菲舍爾一家的中國情結
很多人知道赫爾曼·費舍爾是濟南老火車站的設計者,出自他手下的這座哥特式建筑曾是濟南的地標建筑之一。事實上,除了這座建筑,這位設計師還在中國收獲了一生中最浪漫的愛情。自此之后,這個家庭便開始了與中國一個多世紀的不解情緣。也正因為如此,其孫女西維亞千方百計與中國聯系,在她心中,有個美麗的中國情結。
本報記者 董從哲 馬云云 見習記者 穆靜 實習生 袁苗 王曉瑩
很多人知道赫爾曼·費舍爾是濟南老火車站的設計者,出自他手下的這座哥特式建筑曾是濟南的地標建筑之一。事實上,除了這座建筑,這位設計師還在中國收獲了一生中最浪漫的愛情。自此之后,這個家庭便開始了與中國一個多世紀的不解情緣。也正因為如此,其孫女西維亞千方百計與中國聯系,在她心中,有個美麗的中國情結。
在西維亞與本報記者的多次電子郵件往來中,關于赫爾曼·費舍爾先生一家和老火車站誕生前后的更多信息逐漸清晰起來。
祖父在中國
收獲浪漫愛情
為了查找老火車站的資料,西維亞翻閱了很多相冊、圖書等“家族文件遺產”。讓人驚奇的是,爺爺在中國不僅僅有滿意的作品,還在那里收獲了浪漫的愛情。
1909年-1913年期間,受中德兩國政府委托,赫爾曼·費舍爾參與建設從青島至濟南府的鐵路線,并設計了濟南老火車站。此前他沒有想到,在中國這個東方國家,會收獲自己的愛情。其間,同事Arhtur Grabler Gumbert的妹妹Asta來中國探望哥哥,赫爾曼·費舍爾與她一見鐘情,兩人墜入愛河。
戀愛、求婚直到舉行婚禮,這對年輕人把生命中幾個最浪漫的時刻都留在了中國。赫爾曼·費舍爾在長城上向心愛的姑娘求婚,之后,他們在青島一家教堂結婚。后來,這對夫妻還曾在北京生活過。
“一定要去中國,
那里是多么的美麗!”
赫爾曼·費舍爾肯定沒有想到,過了整整一代人后,兒子的經歷竟會與自己如此相似。當年,維爾納·費舍爾在上海結識了在中國出生的德國姑娘Ursula Weber,彼時她在一所名為Kaier Wilhelm Schule的德國學校念書。
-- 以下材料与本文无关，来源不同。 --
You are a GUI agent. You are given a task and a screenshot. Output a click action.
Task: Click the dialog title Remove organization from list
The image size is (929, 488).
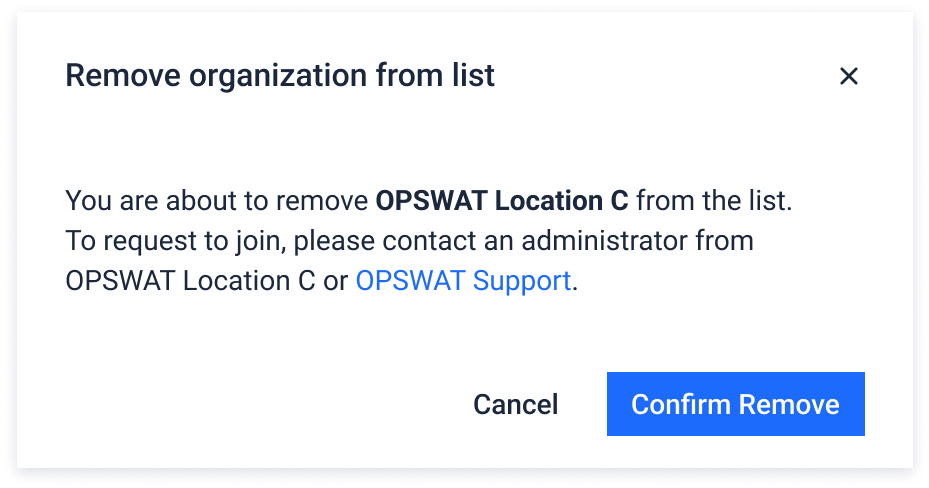280,76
他們在上海結婚,生下了西維亞。
這是位很“中國化”的母親——會說中文、寫中國信件、畫中國畫,在上海生活到大約21歲才隨費舍爾一家遷往菲律賓馬尼拉。她叔叔還曾寫過一本有關東方宗教的書,希望向歐洲人介紹東方宗教。
很遺憾,這對夫妻離開中國后便與中國朋友失去了聯絡,但“父母都說,中國也是他們的家鄉”,西維亞回憶,母親曾經告訴她:“西維亞,一定要去中國,那里是多么的美麗啊!”
“老車站復建后,
我要去濟南看看”
西維亞繼承了家族對中國的熱愛,在法蘭克福工作的中國人袁璟曾造訪過她的家,“在那里可見其祖父母和父母遺留下的中國物件和擺設,她還購買了很多中國風格的家具和裝飾。”西維亞的丈夫也非常熱愛中國,其最好的朋友是一位中國人,他還是這位中國朋友兒子的教父。
祖父留在中國的建筑,一直讓西維亞魂牽夢繞,最初,她從一位在上海工作的美國朋友處了解到一些濟南老火車站的現狀,內心十分激動。她讓袁璟幫忙系統翻譯了齊魯晚報于2008年、2010年等對濟南老火車站的系列報道,得知火車站要復建時,她喜極而泣。
與齊魯晚報取得聯系后,西維亞頻繁地與本報記者郵件往來,由于資料年代久遠,加上英文不太好,這位年近花甲的老人每回一封信都要花費不少精力,但她始終言辭懇切、樂此不疲。
西維亞有個計劃,就是等祖父設計的老火站復建時,她將非常樂意來濟南一睹這個作品的風采。眼下,她正在著手件事,就是把這些珍貴的資料以及本報有關報道收集起來,“我想留在家族記錄里,給后代留下。”“如果有市民提供關于我祖父和老火車站的寶貴信息,請你們及時轉告我。”